PROVIDED DATA »
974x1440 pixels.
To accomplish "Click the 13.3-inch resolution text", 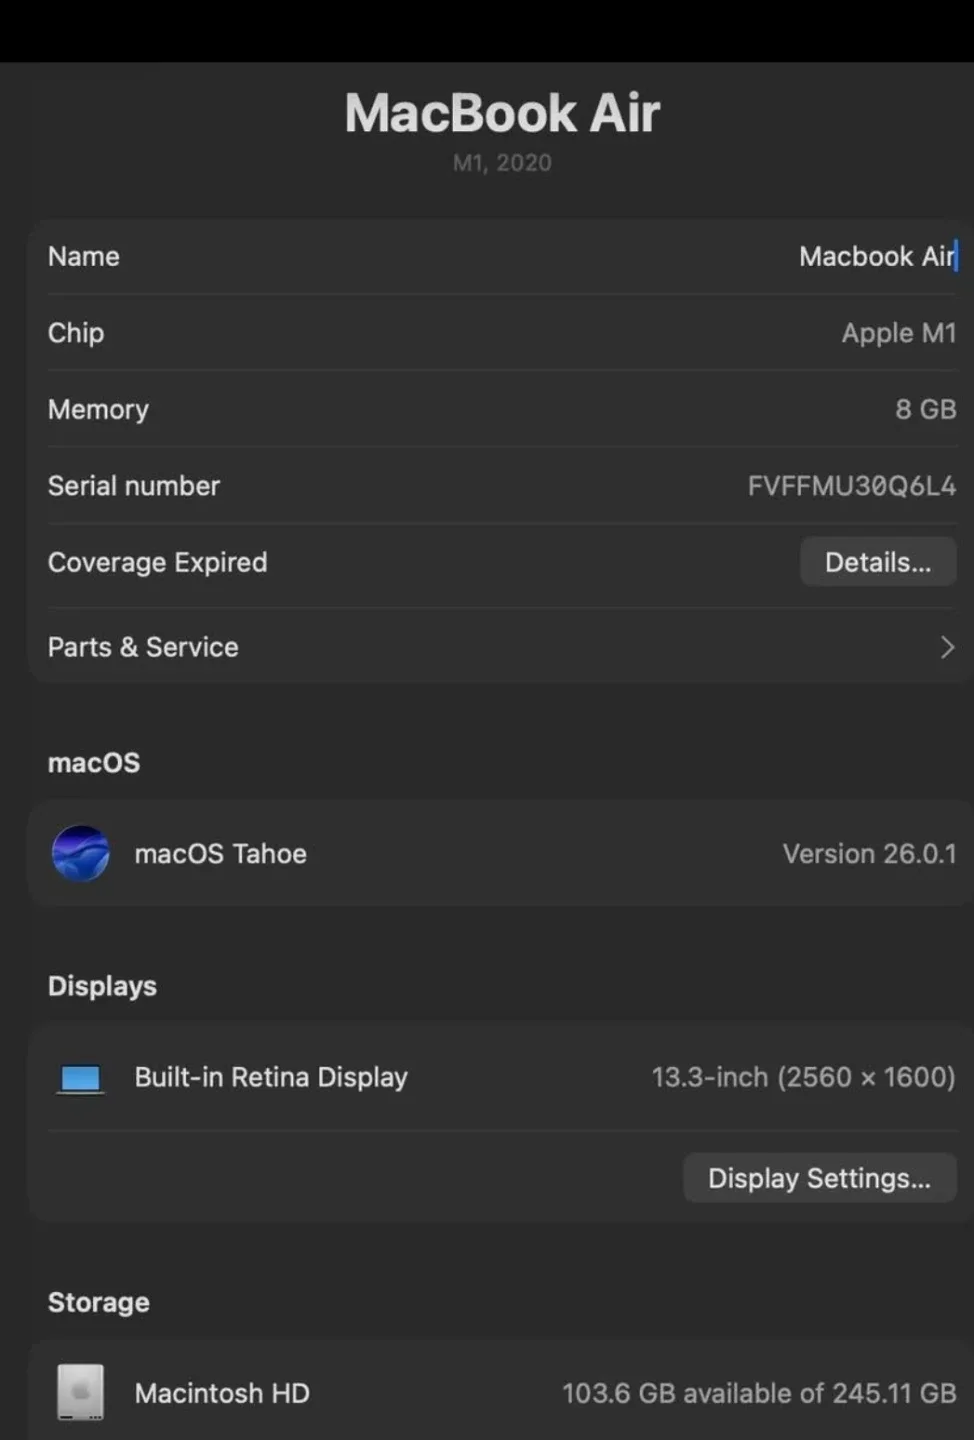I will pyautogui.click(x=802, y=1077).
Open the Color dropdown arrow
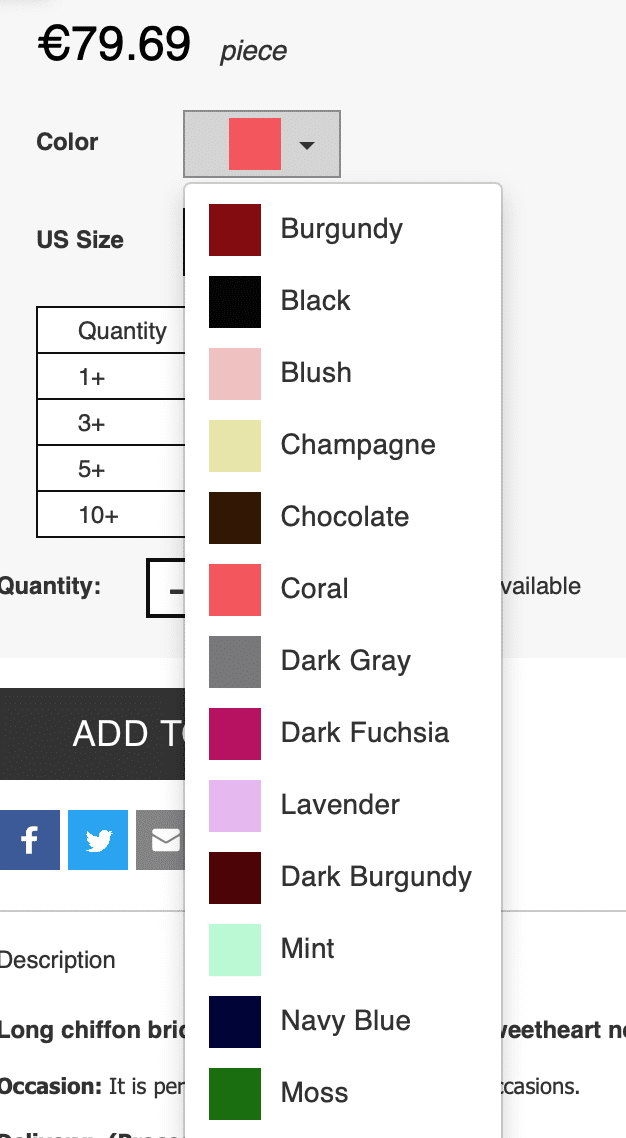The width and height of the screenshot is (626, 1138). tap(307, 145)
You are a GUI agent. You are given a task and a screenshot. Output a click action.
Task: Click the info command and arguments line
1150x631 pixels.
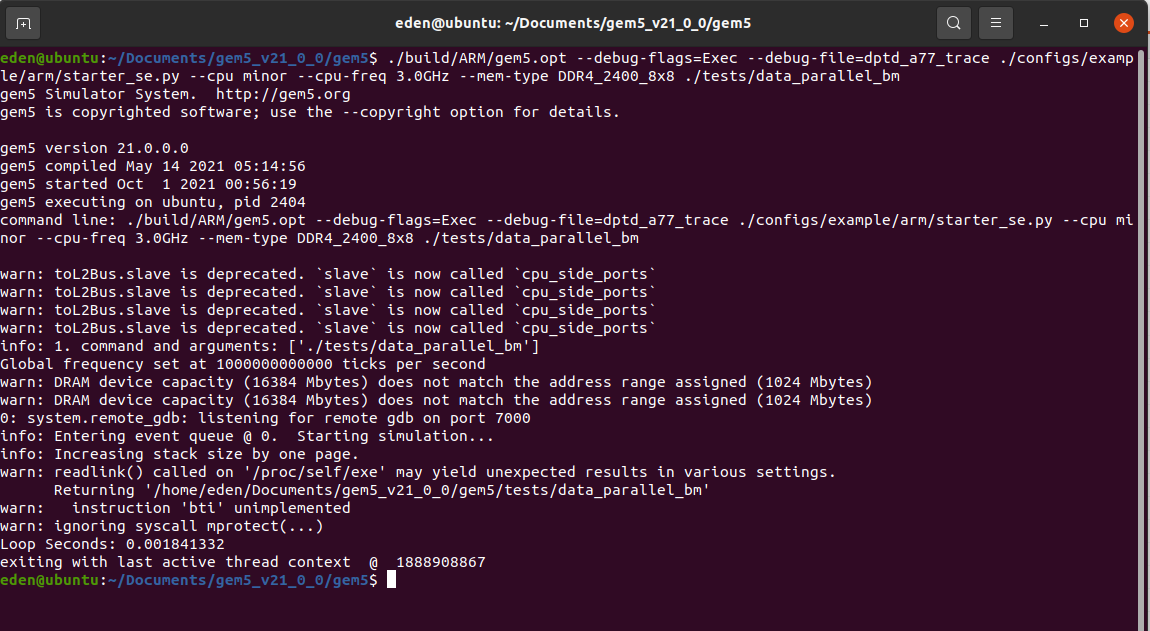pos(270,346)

DIRECTION »
Copy out the listing unchanged, starting with the line containing "You are a GUI" and going on through the end of the listing, both ends included. Leave the pictures out of your answer.

FULL OUTPUT »
You are a GUI agent. You are given a task and a screenshot. Output a click action.
Task: Click the info command and arguments line
1150x631 pixels.
pos(270,346)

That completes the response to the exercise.